*** Extracted records ***

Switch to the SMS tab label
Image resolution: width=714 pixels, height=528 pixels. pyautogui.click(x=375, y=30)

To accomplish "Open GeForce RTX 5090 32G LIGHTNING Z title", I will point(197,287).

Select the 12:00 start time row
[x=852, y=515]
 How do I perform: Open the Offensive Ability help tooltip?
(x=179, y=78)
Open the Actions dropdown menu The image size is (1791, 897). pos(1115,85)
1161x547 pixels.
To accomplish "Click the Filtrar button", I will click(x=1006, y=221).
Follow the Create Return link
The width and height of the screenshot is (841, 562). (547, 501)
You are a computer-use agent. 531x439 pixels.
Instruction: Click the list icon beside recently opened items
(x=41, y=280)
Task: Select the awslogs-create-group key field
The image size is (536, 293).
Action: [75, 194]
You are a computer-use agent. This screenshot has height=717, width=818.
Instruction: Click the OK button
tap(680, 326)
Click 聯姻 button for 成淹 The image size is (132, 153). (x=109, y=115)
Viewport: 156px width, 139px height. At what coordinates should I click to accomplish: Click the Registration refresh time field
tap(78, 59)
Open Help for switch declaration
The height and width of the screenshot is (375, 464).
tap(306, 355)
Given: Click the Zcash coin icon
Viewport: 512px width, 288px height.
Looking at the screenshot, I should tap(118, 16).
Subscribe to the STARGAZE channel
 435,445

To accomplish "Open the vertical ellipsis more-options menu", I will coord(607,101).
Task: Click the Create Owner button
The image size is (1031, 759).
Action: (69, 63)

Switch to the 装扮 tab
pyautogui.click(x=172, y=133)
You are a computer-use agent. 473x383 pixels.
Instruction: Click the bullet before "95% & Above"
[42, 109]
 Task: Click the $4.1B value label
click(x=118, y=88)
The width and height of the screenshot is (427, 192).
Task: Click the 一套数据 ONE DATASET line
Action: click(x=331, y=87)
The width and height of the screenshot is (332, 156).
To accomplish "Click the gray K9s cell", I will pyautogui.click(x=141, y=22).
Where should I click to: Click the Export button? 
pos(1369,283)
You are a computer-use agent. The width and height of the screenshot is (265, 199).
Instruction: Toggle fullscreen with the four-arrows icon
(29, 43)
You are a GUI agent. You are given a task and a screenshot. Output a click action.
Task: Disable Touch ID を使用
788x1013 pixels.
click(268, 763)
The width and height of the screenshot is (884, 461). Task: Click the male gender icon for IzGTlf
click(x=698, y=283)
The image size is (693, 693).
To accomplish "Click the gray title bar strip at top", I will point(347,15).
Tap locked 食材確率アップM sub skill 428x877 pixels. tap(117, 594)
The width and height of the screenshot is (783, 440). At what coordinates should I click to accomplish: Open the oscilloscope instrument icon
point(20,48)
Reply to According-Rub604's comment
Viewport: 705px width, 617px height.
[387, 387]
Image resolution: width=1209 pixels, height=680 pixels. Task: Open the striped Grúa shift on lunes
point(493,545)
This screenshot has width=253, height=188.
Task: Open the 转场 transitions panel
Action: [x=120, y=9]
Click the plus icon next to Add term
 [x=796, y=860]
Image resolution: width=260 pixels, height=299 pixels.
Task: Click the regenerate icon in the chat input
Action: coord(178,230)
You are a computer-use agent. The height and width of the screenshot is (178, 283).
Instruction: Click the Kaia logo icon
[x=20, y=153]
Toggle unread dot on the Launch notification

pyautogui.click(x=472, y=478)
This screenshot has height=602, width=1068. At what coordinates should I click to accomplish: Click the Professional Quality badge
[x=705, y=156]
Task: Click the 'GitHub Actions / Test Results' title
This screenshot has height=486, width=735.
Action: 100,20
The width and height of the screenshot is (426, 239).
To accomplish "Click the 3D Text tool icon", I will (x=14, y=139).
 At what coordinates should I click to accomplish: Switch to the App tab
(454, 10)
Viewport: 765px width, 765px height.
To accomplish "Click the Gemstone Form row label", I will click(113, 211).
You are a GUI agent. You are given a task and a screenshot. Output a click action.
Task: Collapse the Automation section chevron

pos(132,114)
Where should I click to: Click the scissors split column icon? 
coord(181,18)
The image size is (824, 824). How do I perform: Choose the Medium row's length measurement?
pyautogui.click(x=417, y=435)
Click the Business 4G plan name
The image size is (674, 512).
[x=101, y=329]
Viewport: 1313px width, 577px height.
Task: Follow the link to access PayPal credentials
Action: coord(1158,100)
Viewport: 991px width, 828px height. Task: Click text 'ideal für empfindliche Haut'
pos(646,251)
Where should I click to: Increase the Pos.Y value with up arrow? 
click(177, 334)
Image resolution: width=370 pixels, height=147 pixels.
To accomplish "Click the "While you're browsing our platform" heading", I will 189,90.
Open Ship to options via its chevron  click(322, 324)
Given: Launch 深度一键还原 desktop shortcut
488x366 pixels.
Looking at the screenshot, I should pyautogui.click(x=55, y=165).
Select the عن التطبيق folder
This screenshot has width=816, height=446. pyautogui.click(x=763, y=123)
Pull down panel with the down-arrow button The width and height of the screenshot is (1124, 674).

*** End of Extracted records ***

Every single line of the data above must be set down again exactly.

### [Exercise result]
Switch to the SMS tab label
Image resolution: width=714 pixels, height=528 pixels. pyautogui.click(x=375, y=30)

To accomplish "Open GeForce RTX 5090 32G LIGHTNING Z title", I will point(197,287).

Select the 12:00 start time row
[x=852, y=515]
 How do I perform: Open the Offensive Ability help tooltip?
(x=179, y=78)
Open the Actions dropdown menu The image size is (1791, 897). pos(1115,85)
1161x547 pixels.
To accomplish "Click the Filtrar button", I will click(x=1006, y=221).
Follow the Create Return link
The width and height of the screenshot is (841, 562). (547, 501)
You are a computer-use agent. 531x439 pixels.
Instruction: Click the list icon beside recently opened items
(x=41, y=280)
Task: Select the awslogs-create-group key field
The image size is (536, 293).
Action: [75, 194]
You are a computer-use agent. This screenshot has height=717, width=818.
Instruction: Click the OK button
tap(680, 326)
Click 聯姻 button for 成淹 The image size is (132, 153). (x=109, y=115)
Viewport: 156px width, 139px height. At what coordinates should I click to accomplish: Click the Registration refresh time field
tap(78, 59)
Open Help for switch declaration
The height and width of the screenshot is (375, 464).
tap(306, 355)
Given: Click the Zcash coin icon
Viewport: 512px width, 288px height.
Looking at the screenshot, I should tap(118, 16).
Subscribe to the STARGAZE channel
 435,445

To accomplish "Open the vertical ellipsis more-options menu", I will coord(607,101).
Task: Click the Create Owner button
The image size is (1031, 759).
Action: (69, 63)

Switch to the 装扮 tab
pyautogui.click(x=172, y=133)
You are a computer-use agent. 473x383 pixels.
Instruction: Click the bullet before "95% & Above"
[42, 109]
 Task: Click the $4.1B value label
click(x=118, y=88)
The width and height of the screenshot is (427, 192).
Task: Click the 一套数据 ONE DATASET line
Action: click(x=331, y=87)
The width and height of the screenshot is (332, 156).
To accomplish "Click the gray K9s cell", I will pyautogui.click(x=141, y=22).
Where should I click to: Click the Export button? 
pos(1369,283)
You are a computer-use agent. The width and height of the screenshot is (265, 199).
Instruction: Toggle fullscreen with the four-arrows icon
(29, 43)
You are a GUI agent. You are given a task and a screenshot. Output a click action.
Task: Disable Touch ID を使用
788x1013 pixels.
click(268, 763)
The width and height of the screenshot is (884, 461). Task: Click the male gender icon for IzGTlf
click(x=698, y=283)
The image size is (693, 693).
To accomplish "Click the gray title bar strip at top", I will point(347,15).
Tap locked 食材確率アップM sub skill 428x877 pixels. tap(117, 594)
The width and height of the screenshot is (783, 440). At what coordinates should I click to accomplish: Open the oscilloscope instrument icon
point(20,48)
Reply to According-Rub604's comment
Viewport: 705px width, 617px height.
[387, 387]
Image resolution: width=1209 pixels, height=680 pixels. Task: Open the striped Grúa shift on lunes
point(493,545)
This screenshot has width=253, height=188.
Task: Open the 转场 transitions panel
Action: [x=120, y=9]
Click the plus icon next to Add term
 [x=796, y=860]
Image resolution: width=260 pixels, height=299 pixels.
Task: Click the regenerate icon in the chat input
Action: coord(178,230)
You are a computer-use agent. The height and width of the screenshot is (178, 283).
Instruction: Click the Kaia logo icon
[x=20, y=153]
Toggle unread dot on the Launch notification

pyautogui.click(x=472, y=478)
This screenshot has height=602, width=1068. At what coordinates should I click to accomplish: Click the Professional Quality badge
[x=705, y=156]
Task: Click the 'GitHub Actions / Test Results' title
This screenshot has height=486, width=735.
Action: 100,20
The width and height of the screenshot is (426, 239).
To accomplish "Click the 3D Text tool icon", I will (x=14, y=139).
 At what coordinates should I click to accomplish: Switch to the App tab
(454, 10)
Viewport: 765px width, 765px height.
To accomplish "Click the Gemstone Form row label", I will click(113, 211).
You are a GUI agent. You are given a task and a screenshot. Output a click action.
Task: Collapse the Automation section chevron

pos(132,114)
Where should I click to: Click the scissors split column icon? 
coord(181,18)
The image size is (824, 824). How do I perform: Choose the Medium row's length measurement?
pyautogui.click(x=417, y=435)
Click the Business 4G plan name
The image size is (674, 512).
[x=101, y=329]
Viewport: 1313px width, 577px height.
Task: Follow the link to access PayPal credentials
Action: coord(1158,100)
Viewport: 991px width, 828px height. Task: Click text 'ideal für empfindliche Haut'
pos(646,251)
Where should I click to: Increase the Pos.Y value with up arrow? 
click(177, 334)
Image resolution: width=370 pixels, height=147 pixels.
To accomplish "Click the "While you're browsing our platform" heading", I will 189,90.
Open Ship to options via its chevron  click(322, 324)
Given: Launch 深度一键还原 desktop shortcut
488x366 pixels.
Looking at the screenshot, I should pyautogui.click(x=55, y=165).
Select the عن التطبيق folder
This screenshot has width=816, height=446. pyautogui.click(x=763, y=123)
Pull down panel with the down-arrow button The width and height of the screenshot is (1124, 674).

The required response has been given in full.